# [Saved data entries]
◆ ◆ ◆ ◆ ◆ ◆ ◆

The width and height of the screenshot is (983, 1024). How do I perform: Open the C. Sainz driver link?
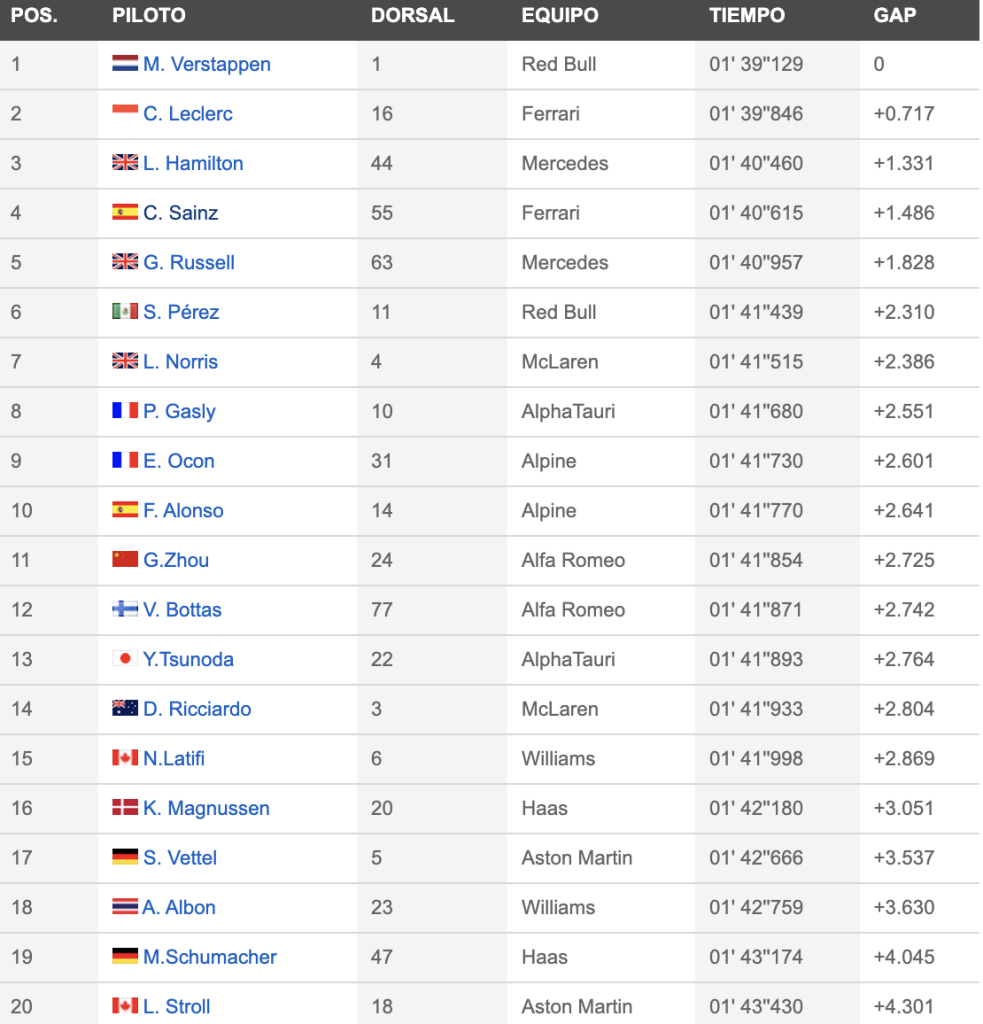[x=180, y=213]
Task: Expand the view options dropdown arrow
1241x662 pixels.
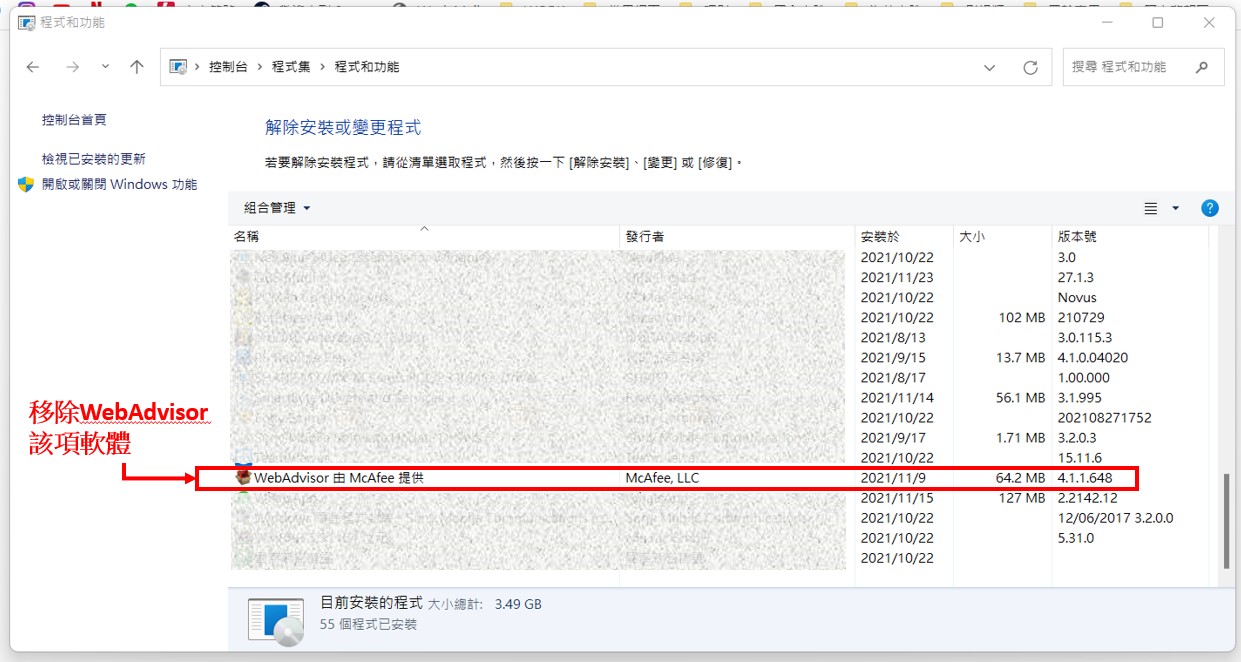Action: (1176, 208)
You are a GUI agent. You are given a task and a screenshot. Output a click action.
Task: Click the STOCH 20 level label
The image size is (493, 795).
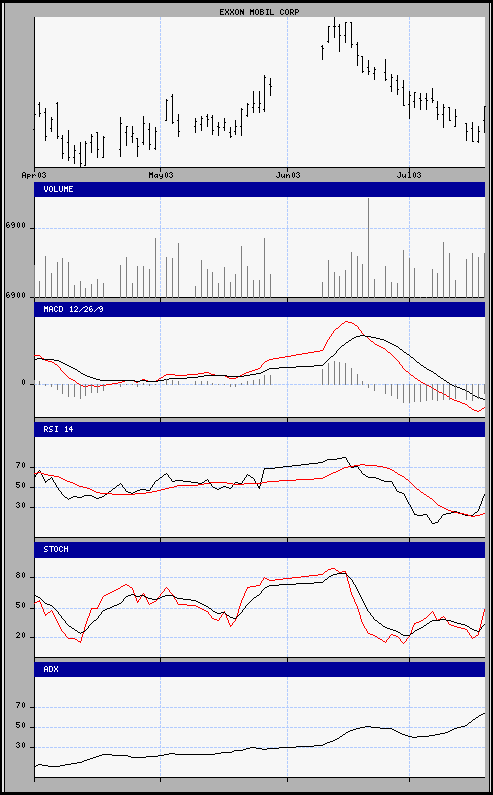(20, 636)

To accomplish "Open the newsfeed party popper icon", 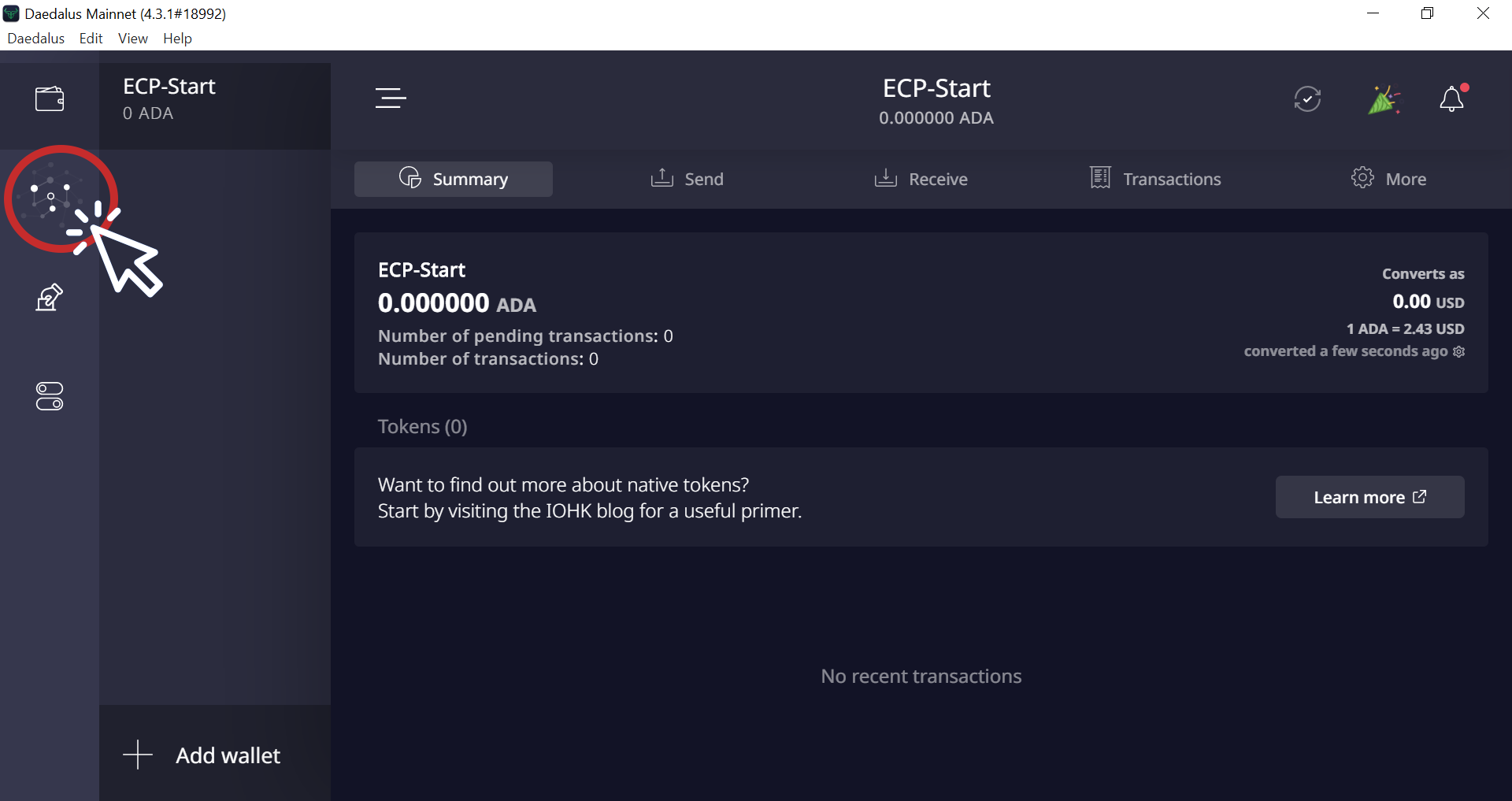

◆ ◆ ◆ ◆ ◆ ◆ ◆

# [Your assignment]
Please write out all of the data verbatim, with no pictures in the copy.

# [Task result]
The width and height of the screenshot is (983, 1024). How do I perform: Open the C. Sainz driver link?
[x=180, y=213]
Task: Expand the view options dropdown arrow
1241x662 pixels.
Action: (1176, 208)
You are a GUI agent. You are given a task and a screenshot. Output a click action.
Task: Click the STOCH 20 level label
The image size is (493, 795).
(20, 636)

To accomplish "Open the newsfeed party popper icon", 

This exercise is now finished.